**Directive:**
Copy out every line of the material below word for word, leaving out the pictures.

****************

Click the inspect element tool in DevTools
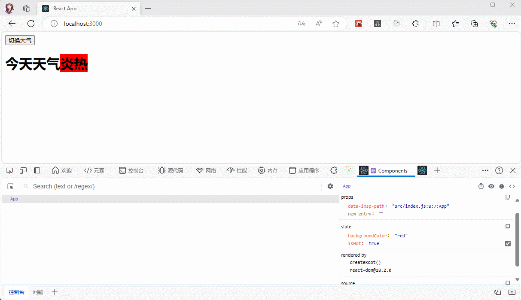This screenshot has width=521, height=300. click(9, 170)
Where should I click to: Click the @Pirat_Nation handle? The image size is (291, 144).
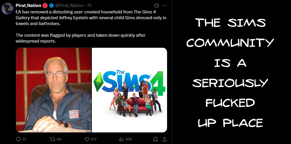click(x=68, y=6)
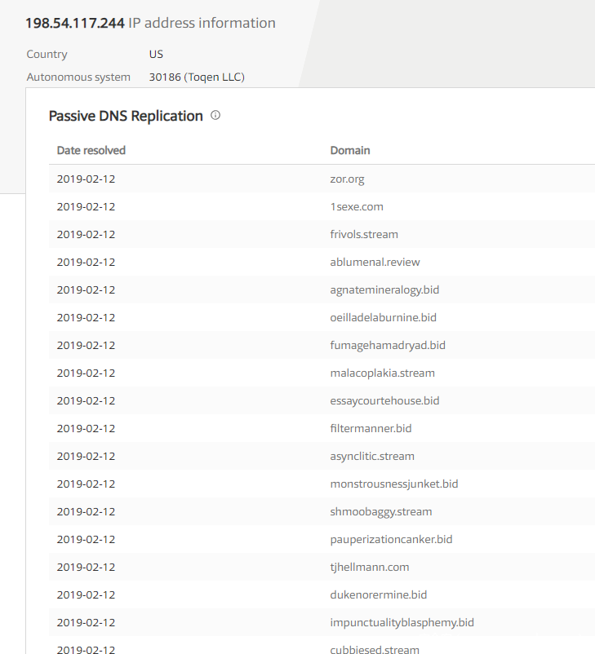595x654 pixels.
Task: Click the filtermanner.bid domain
Action: click(x=371, y=428)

****************

**The solution:**
Click the inspect element tool in DevTools
This screenshot has width=521, height=300. click(9, 170)
Where should I click to: Click the @Pirat_Nation handle? The image size is (291, 144).
click(x=68, y=6)
595x654 pixels.
Task: Click the filtermanner.bid domain
Action: click(x=371, y=428)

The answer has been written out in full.